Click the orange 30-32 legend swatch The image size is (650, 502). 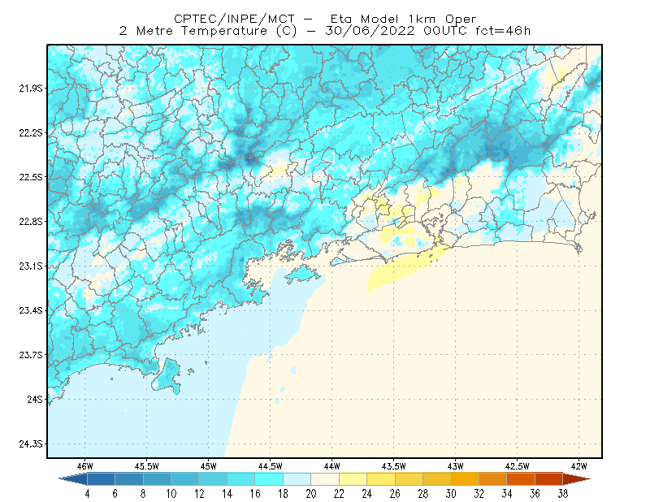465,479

---

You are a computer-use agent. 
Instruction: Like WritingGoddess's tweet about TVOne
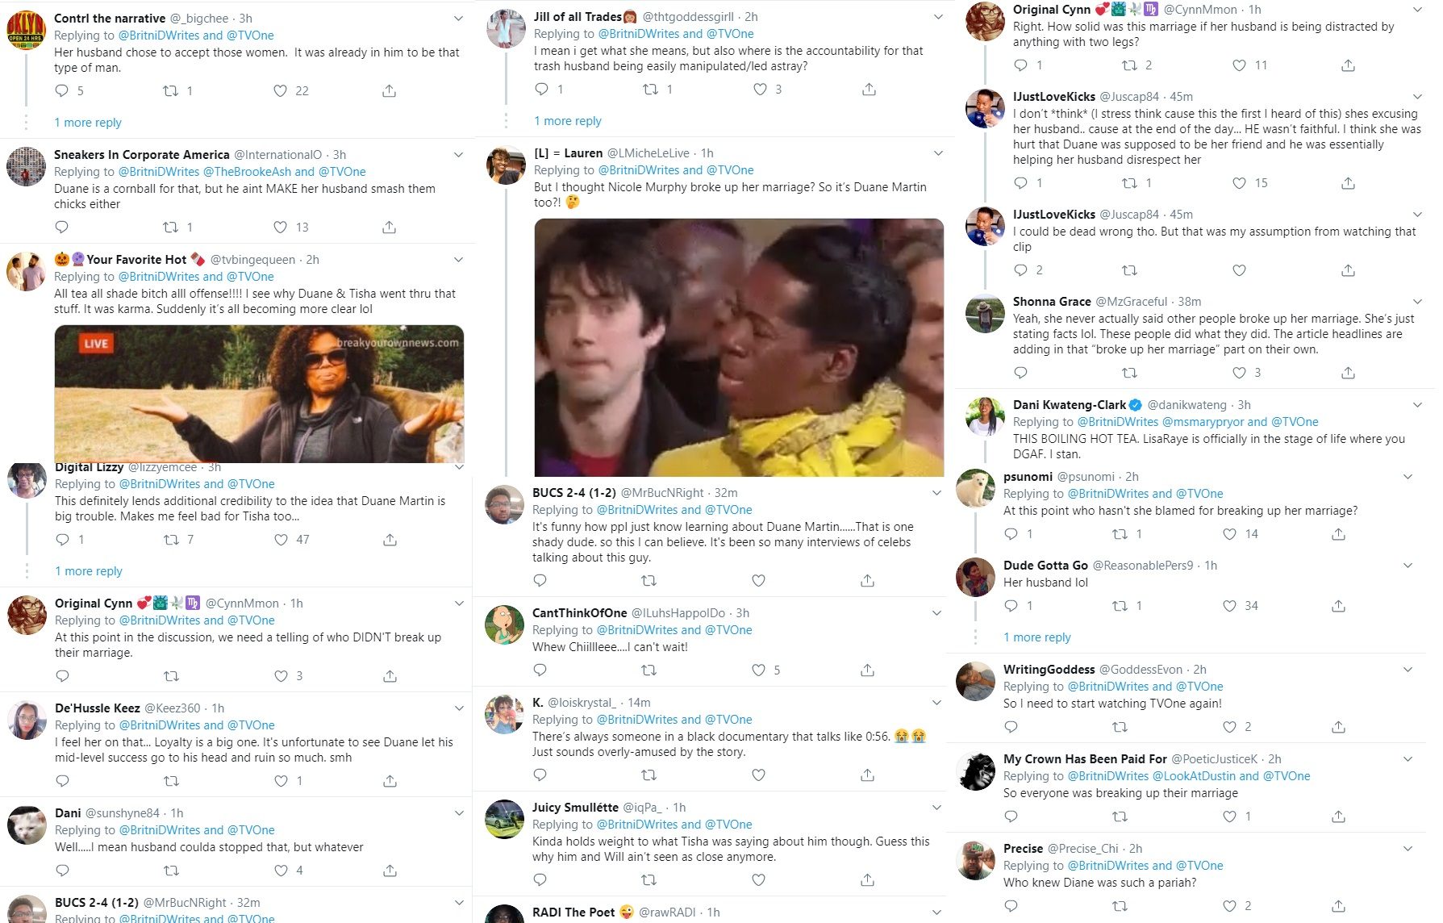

==

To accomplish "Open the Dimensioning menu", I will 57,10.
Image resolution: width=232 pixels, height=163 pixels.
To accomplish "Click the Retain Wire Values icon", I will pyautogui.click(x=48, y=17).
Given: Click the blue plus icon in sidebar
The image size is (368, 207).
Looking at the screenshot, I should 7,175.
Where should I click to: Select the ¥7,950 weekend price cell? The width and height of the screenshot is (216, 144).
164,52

§ **WHAT YOU HAVE TO DO**: Please copy, exactly and with nothing else, the lines above beginning at the line that has "You are a computer-use agent." and ending with the line that has "Instruction: Like WritingGoddess's".

§ **WRITTEN REPLY**:
You are a computer-use agent. 
Instruction: Like WritingGoddess's tweet about TVOne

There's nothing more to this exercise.